● Provided records
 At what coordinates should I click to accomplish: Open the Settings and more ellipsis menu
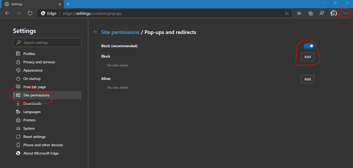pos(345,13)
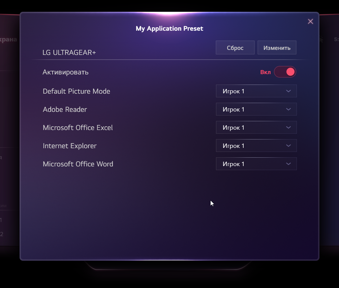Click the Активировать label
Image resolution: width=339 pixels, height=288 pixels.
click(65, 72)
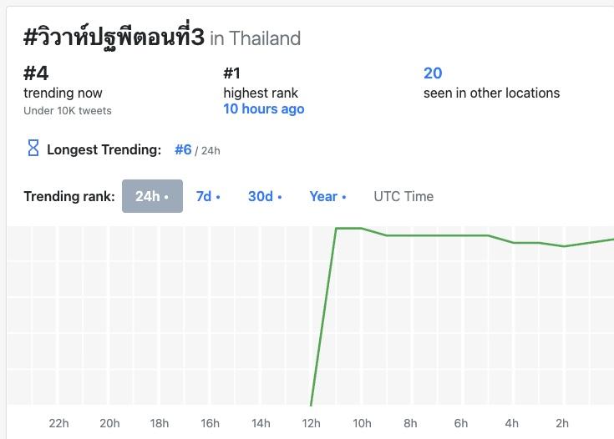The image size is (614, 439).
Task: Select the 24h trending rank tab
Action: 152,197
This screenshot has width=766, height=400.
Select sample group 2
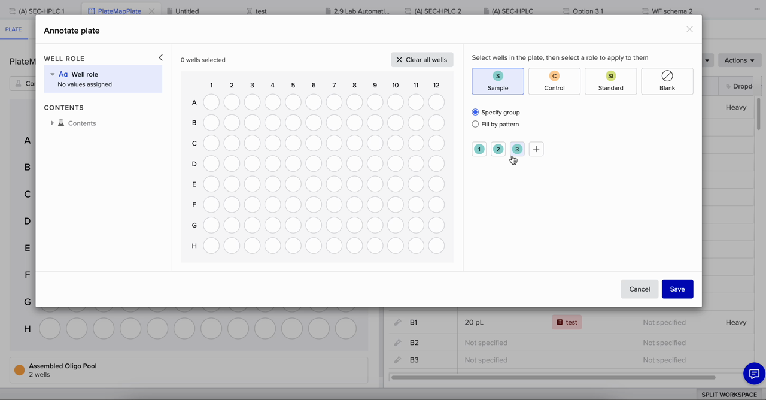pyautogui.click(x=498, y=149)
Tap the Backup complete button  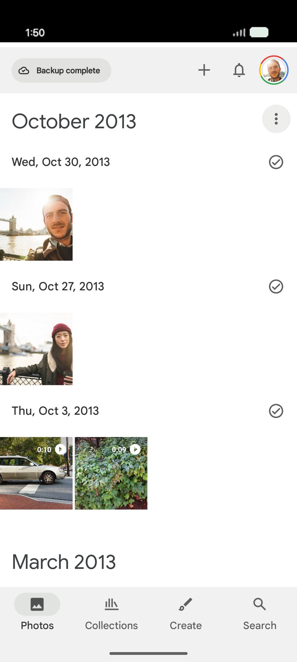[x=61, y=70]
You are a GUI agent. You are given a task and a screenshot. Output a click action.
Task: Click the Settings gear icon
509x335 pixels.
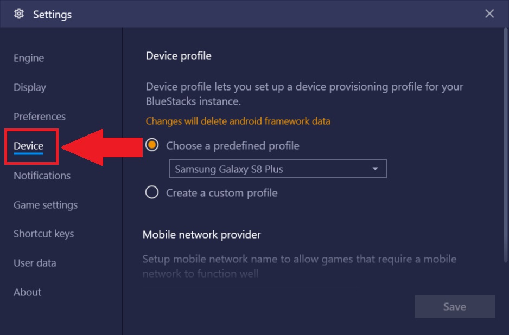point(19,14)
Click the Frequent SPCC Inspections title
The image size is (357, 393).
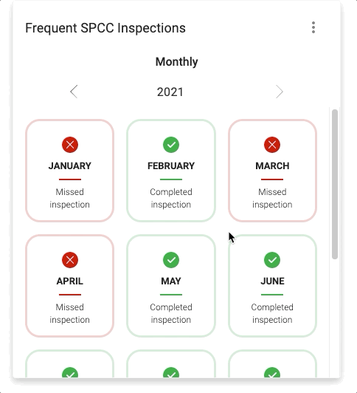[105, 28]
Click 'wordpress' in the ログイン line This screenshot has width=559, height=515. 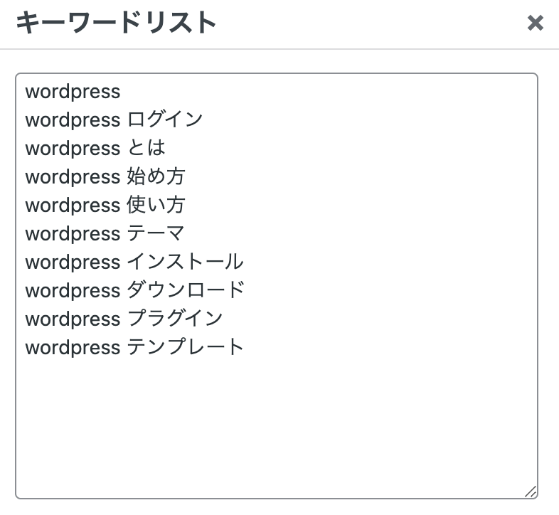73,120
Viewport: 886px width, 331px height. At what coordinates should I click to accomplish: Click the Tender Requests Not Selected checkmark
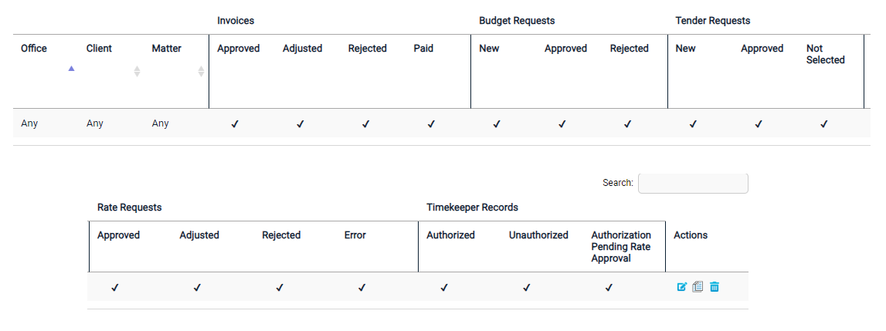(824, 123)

● Problem statement
Output the line containing "Viewport: 886px width, 331px" and each line after it, through the end of the material, exactly as given. No pictures belong in the output.

● Answer area
Viewport: 886px width, 331px height. At what coordinates should I click to accomplish: Click the Tender Requests Not Selected checkmark
(824, 123)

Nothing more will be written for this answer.